The Lone Ranger is the 2013 action-comedy Disney movie, based on the character of the Lone Ranger who first appeared in the 1933 radio show of the same name. The film starred Armie Hammer as the masked avenger John Reid/the Lone Ranger, with Johnny Depp as his Comanche Indian sidekick Tonto and Helena Bonham Carter and Tom Wilkinson in supporting roles.
The film told the origin of The Lone Ranger, who was previously a lawyer-cum-deputised Texas Ranger and his first encounter with Tonto. Along the way, The Lone Ranger encountered the cannibalistic outlaw Butch Cavendish (Fichtner), the unsavoury railroad tycoon Latham Cole (Wilkinson) and the corrupt Captain Jay Fuller (Pepper).
Despite the presence of high profile star Johnny Depp in a key role and a certain nostalgic familiarity with the Lone Ranger character, audiences just didn’t quite seem to care for this particular take on the subject material. Released to negative reviews, The Lone Ranger became a box-office flop for Disney, grossing $260 million from a reported $225-$250 million budget (not including marketing costs) and provided Disney with yet another summer misfire, following 2012’s John Carter.
When released on DVD/Blu Ray, reviews were a little more favourable, with movie director Quentin Tarantino listing it within his top ten films of 2013. However, a nod from Tarantino didn’t help win over a new audience for The Lone Ranger.
WHAT WAS GOOD?
Putting aside the initial negative reviews for one moment, The Lone Ranger wasn’t as bad as some critics made out. Sure, it had its problems (we’ll come to these shortly), but as a daft summer blockbuster it did have a number of redeeming points.
Johnny Depp was clearly the star of the movie and whilst his performance was not quite as crowd pleasing a turn as his Captain Jack from the Pirates of the Caribbean series, it was still the standout performance of the movie. Bringing much needed humour as well as providing the anchor for the story, this was as much Depp’s movie as it was anybody else’s and served up a well rounded character in Tonto, which could have easily become a one-note role.
Gore Verbinski’s direction was also a highlight of this particular production, showing confidence in some key scenes, particularly the dramatic showdown during the film’s final act.
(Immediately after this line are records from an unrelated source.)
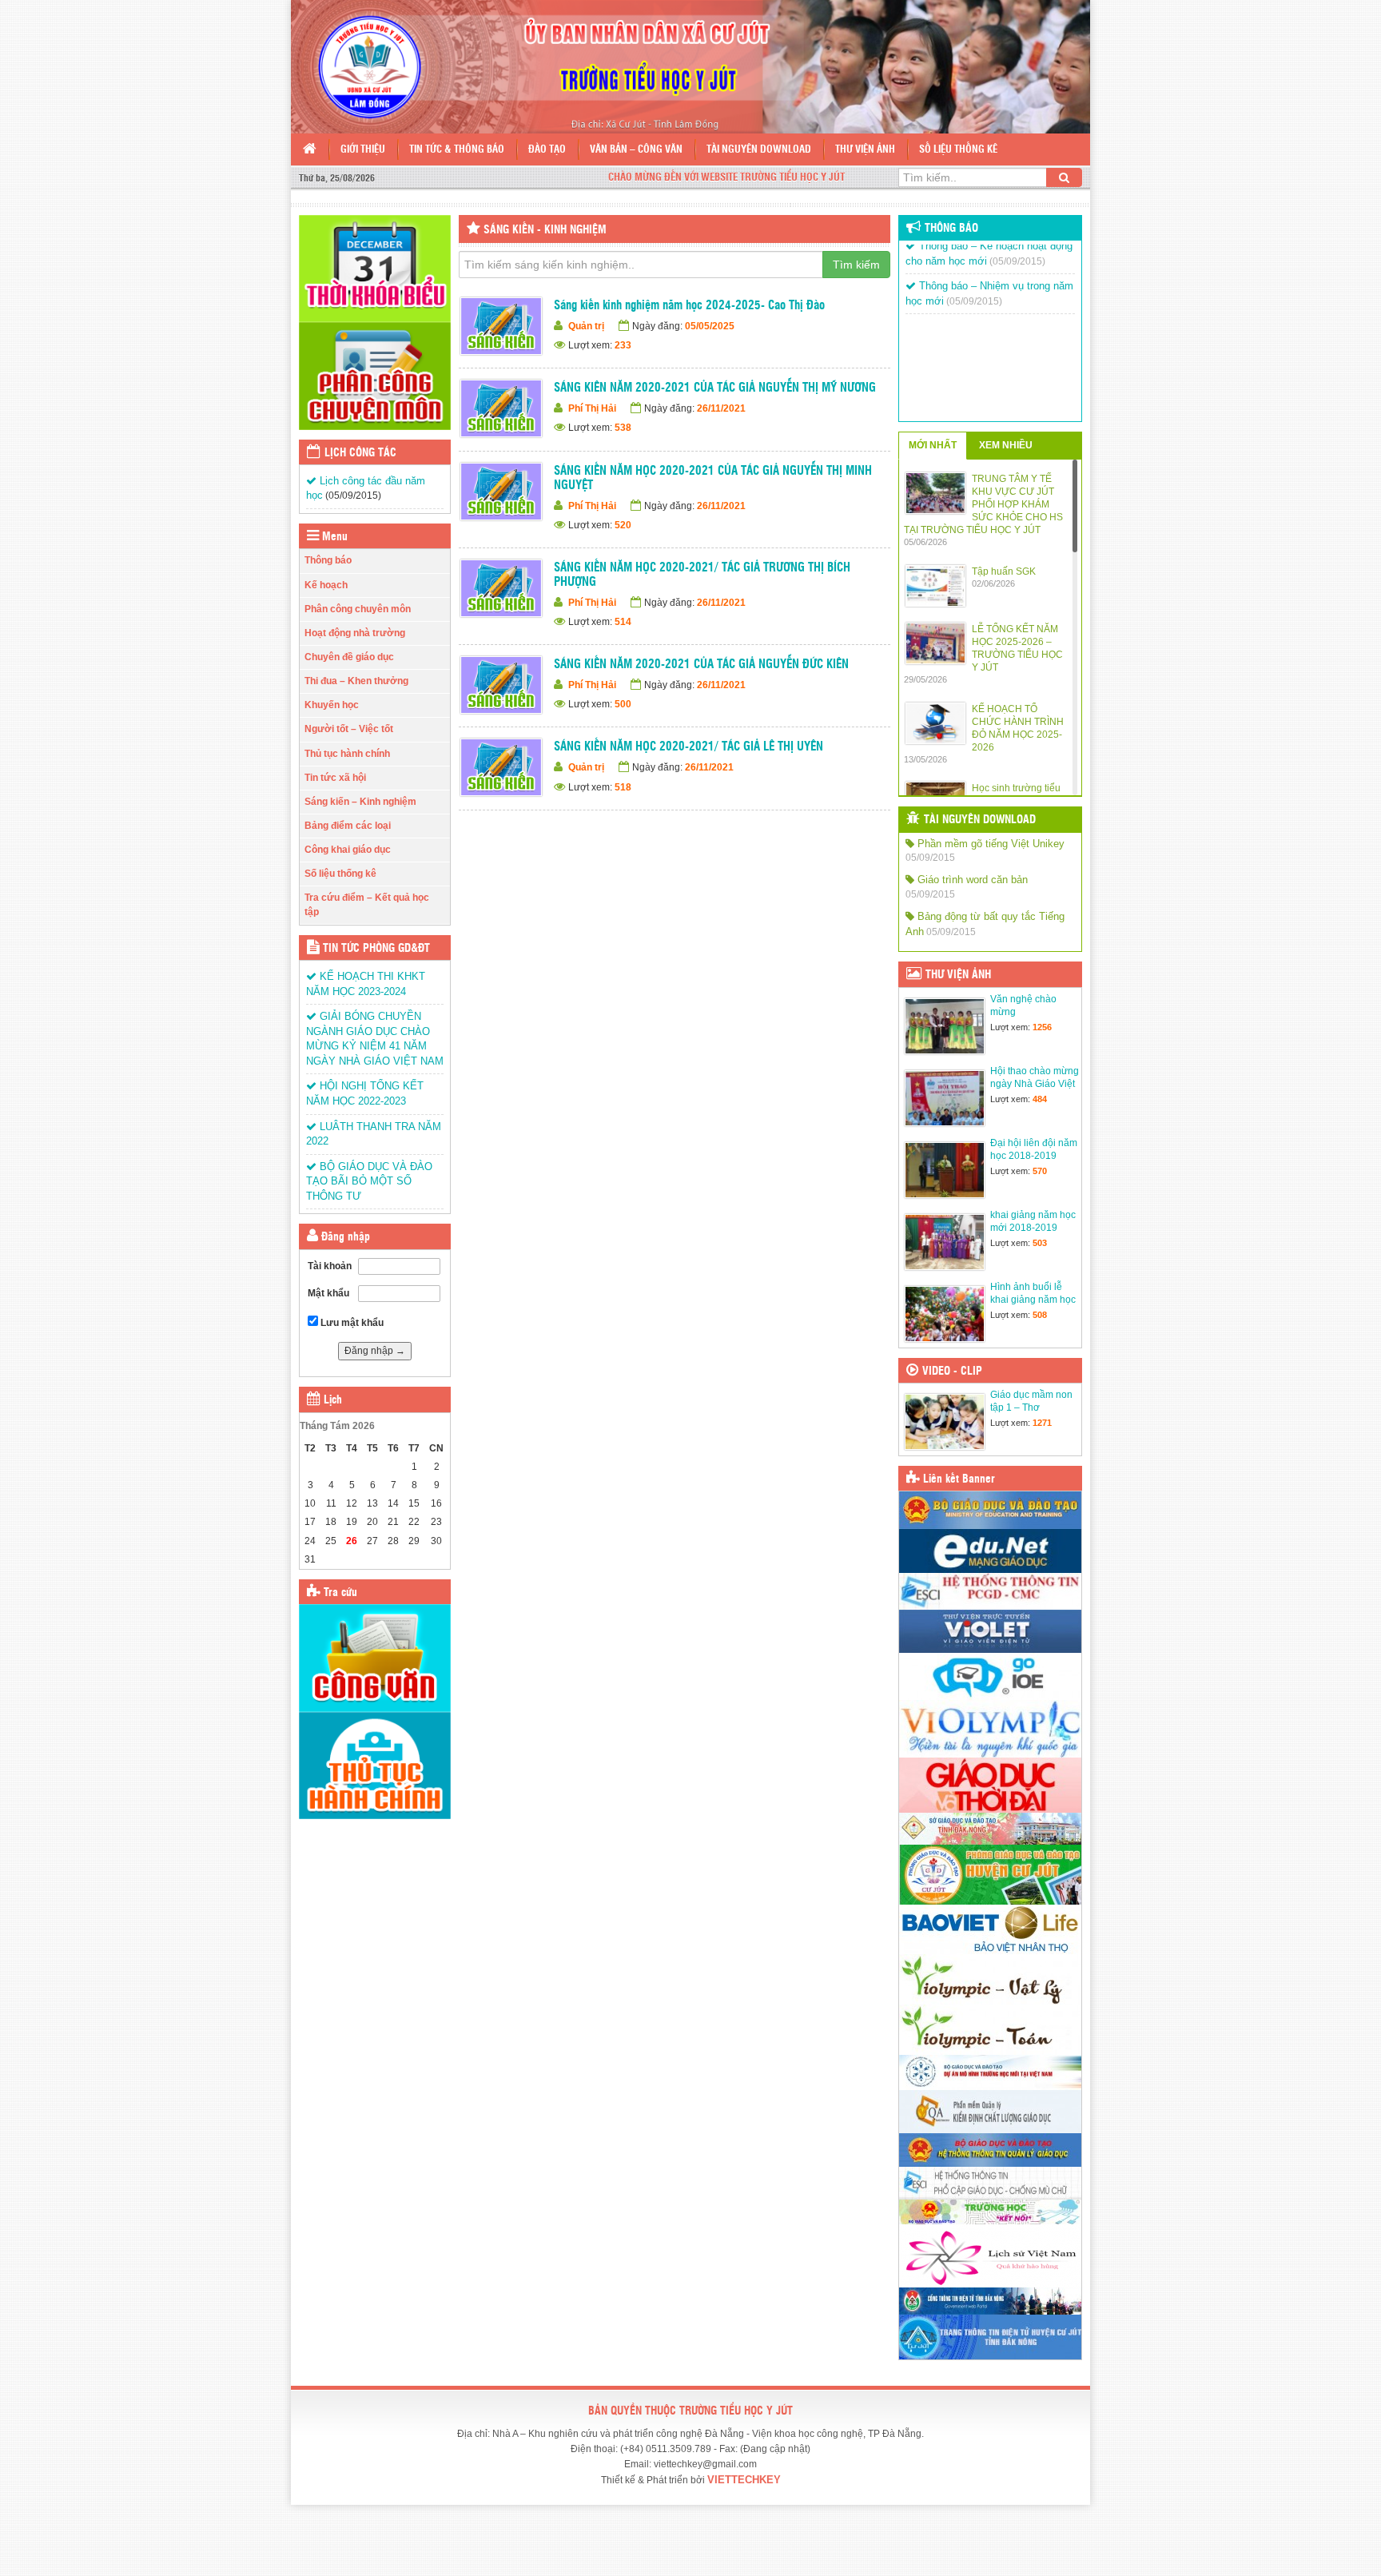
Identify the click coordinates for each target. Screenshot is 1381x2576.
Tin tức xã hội (335, 777)
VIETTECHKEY (744, 2480)
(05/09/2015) (353, 495)
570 (1040, 1171)
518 (623, 787)
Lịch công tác (360, 453)
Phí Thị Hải (592, 408)
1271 (1042, 1422)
Oh, and what an act it was too; placing the Lone Ranger and Tonto in a daring rescue atop a moving train, whilst the famous William Tell Overture (taken from the radio show) played out in the background.
Not only was the final act a rip-roaring, slapstick way to end The Lone Ranger, it was also one of the best action scenes in any movie in 2013! Unlike, say, The Man of Steel, which showcased a drawn out finale, Verbinski’s swansong kept the excitement high whilst at the same time stuck to a plausible timeframe, meaning that the train sequence is continually enjoyable with each viewing.
WHAT WAS BAD?
Sigh.... There were a number of problems with The Lone Ranger and this was the reason for the largely negative reviews.
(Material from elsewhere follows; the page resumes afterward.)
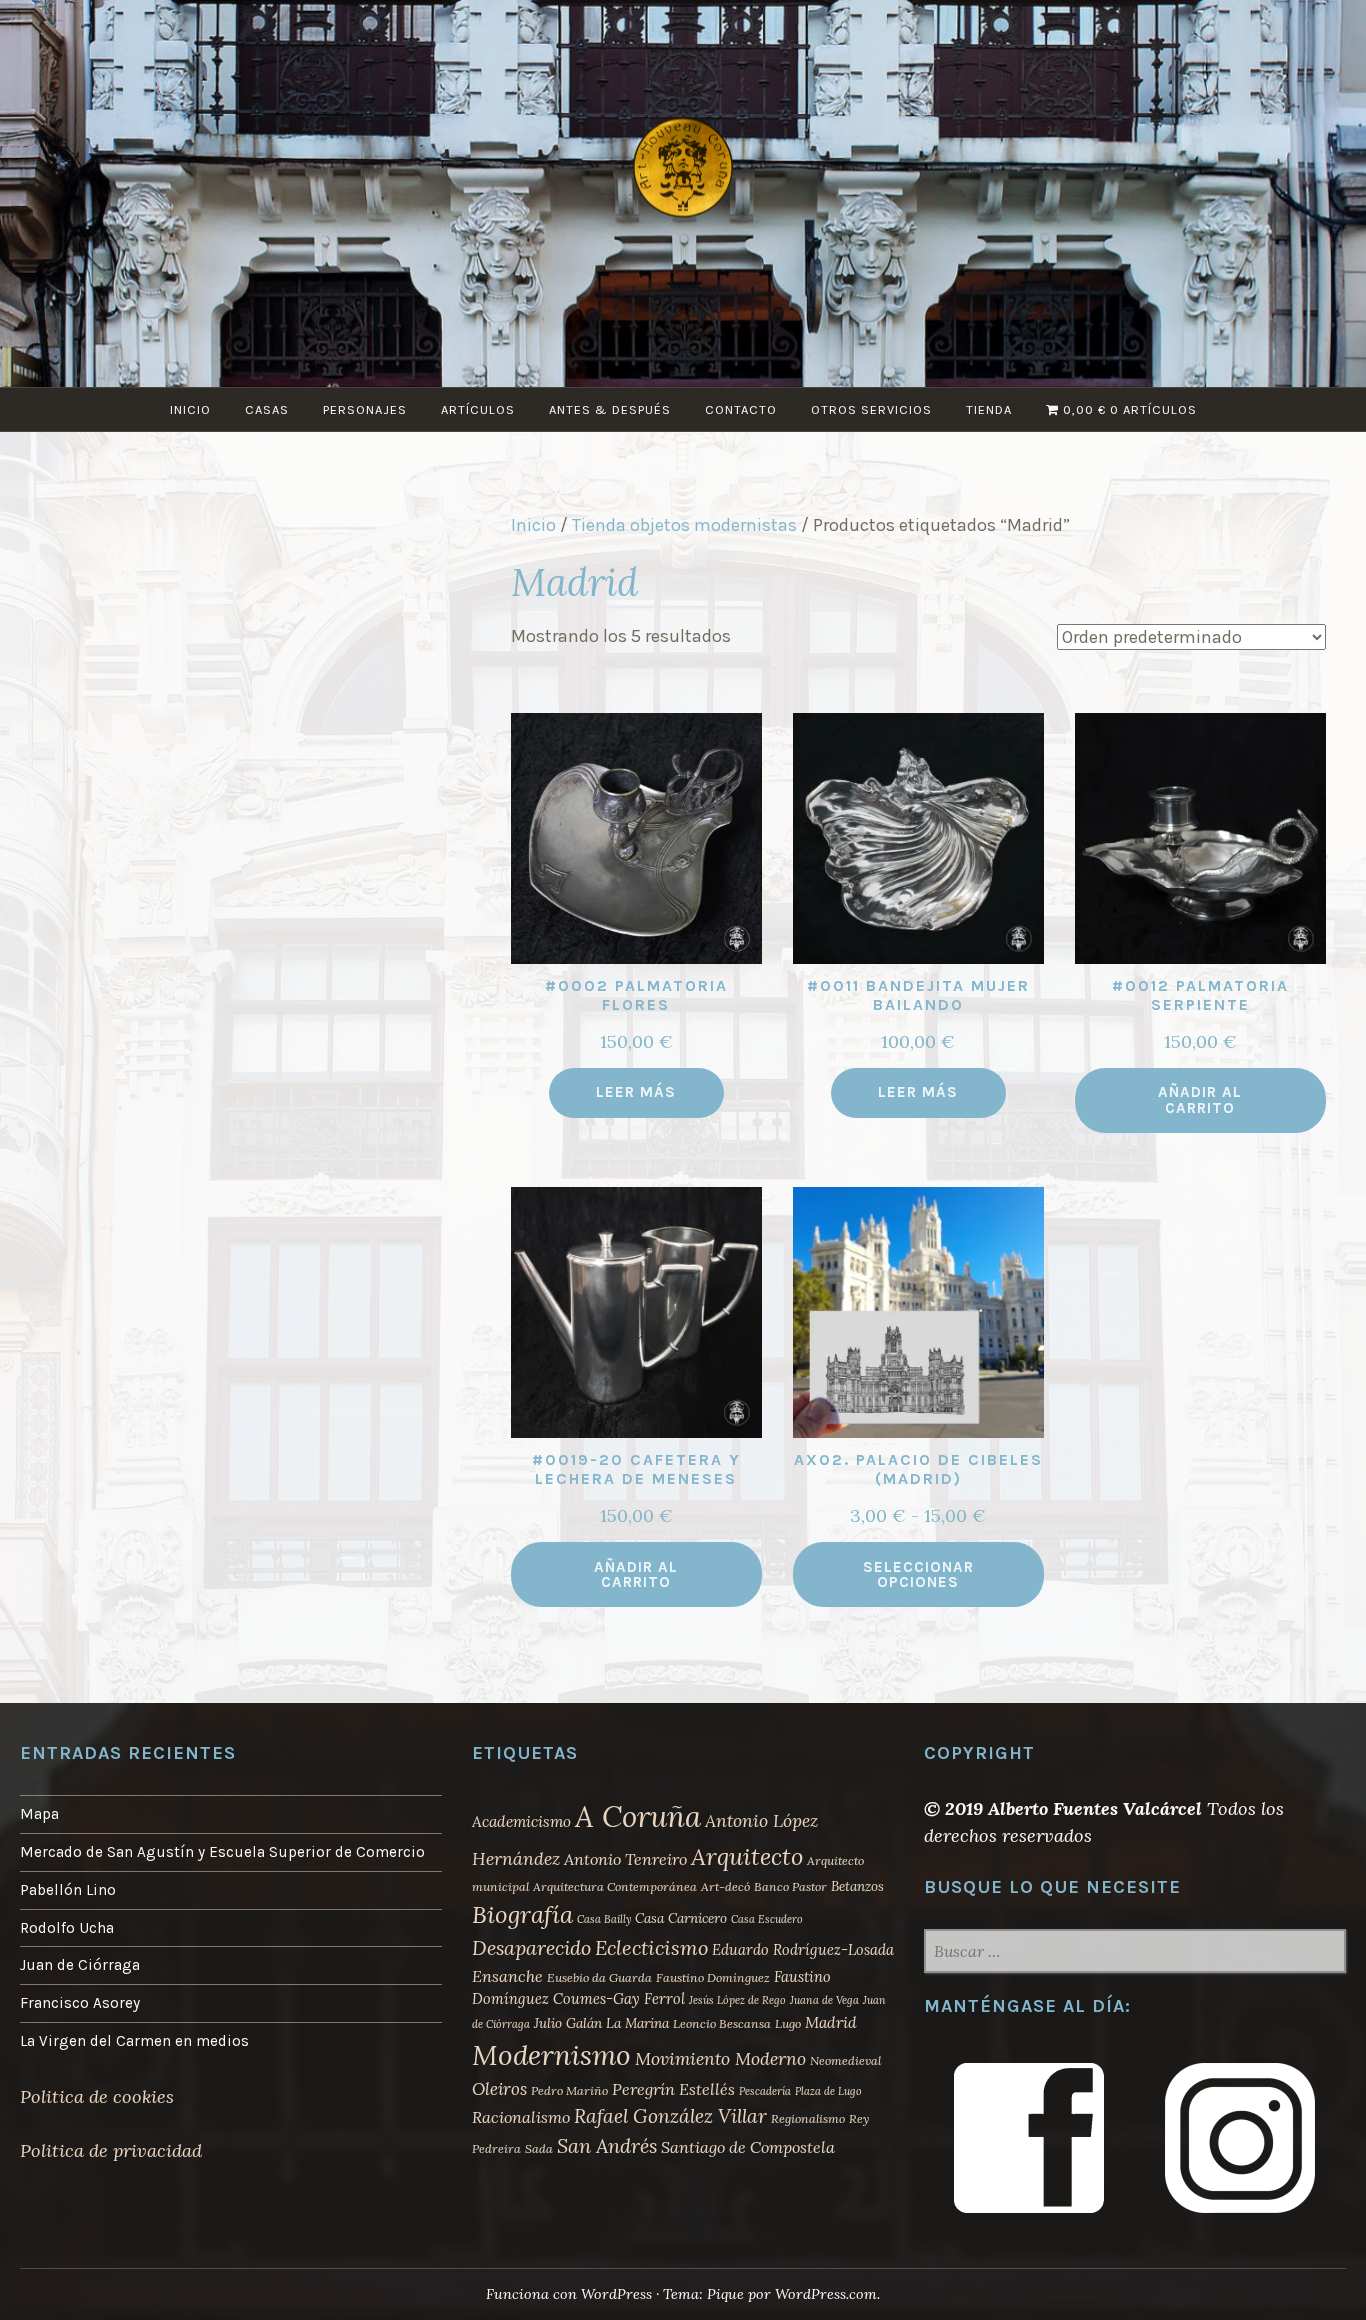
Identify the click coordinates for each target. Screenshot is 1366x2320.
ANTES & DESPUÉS (610, 409)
The first problem the film encountered was its lead star, Armie Hammer, who was miscast in the role and paled in comparison to Depp, even when the actors were not sharing screen time. To be fair to Hammer, the Lone Ranger/John Reid wasn’t the most dynamic character in the film, so he was at a disadvantage to begin with, however he lacked any real screen presence and ironically it showed – big time!
The problems of The Lone Ranger however didn’t completely rest on the shoulders of Hammer as many of the characters were paper thin, particularly Helena Bonham Carter’s Red Harrington, who only appeared for a one-trick plot gimmick. In simple terms, Harrington’s leg doubled as a shot gun, which came in handy during the finale... and that was pretty much it. And then there were the villains – three in total – who did nothing more than provide a lot of generic moustache twirling and... yeah, that was pretty much it too.
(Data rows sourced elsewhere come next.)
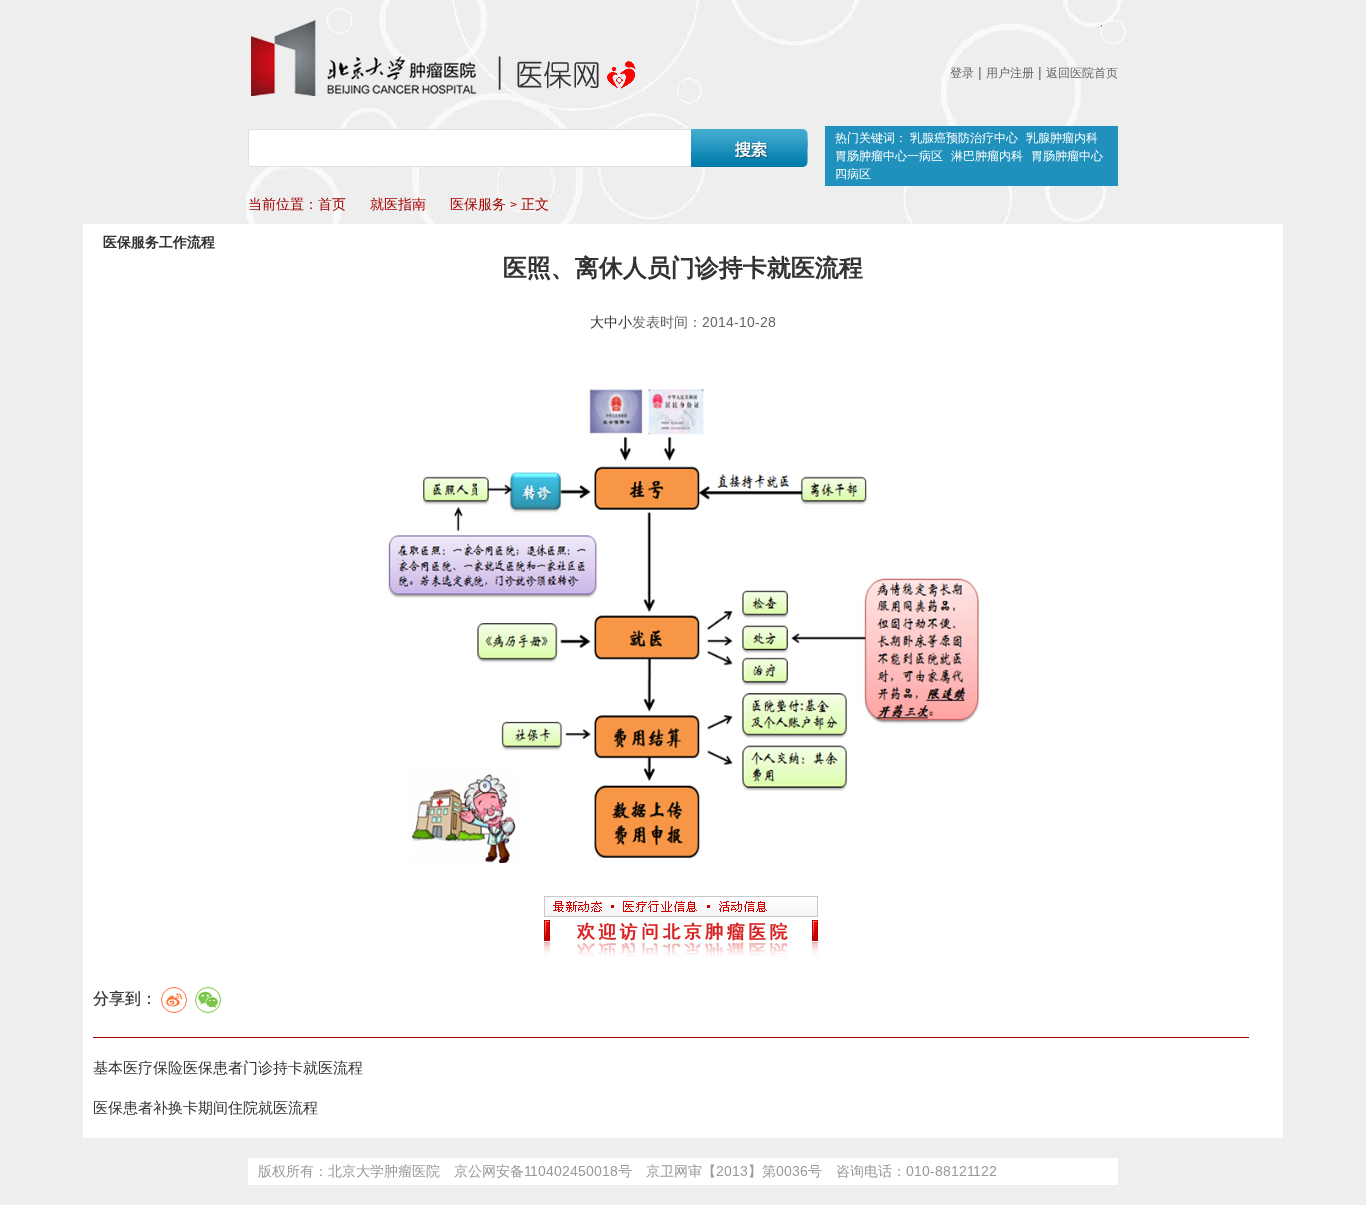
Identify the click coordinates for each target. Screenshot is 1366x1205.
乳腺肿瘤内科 (1062, 138)
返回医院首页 (1082, 73)
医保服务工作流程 (159, 242)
The biggest problem with The Lone Ranger was its running time, which could have easily been trimmed by 30 minutes to provide a tighter narrative. Too many times during the film, the story fizzled out and this slowed down the action, possibly causing audiences to question whether they actually cared about the opaque plot or not. It seemed that they did not care for the plot at all.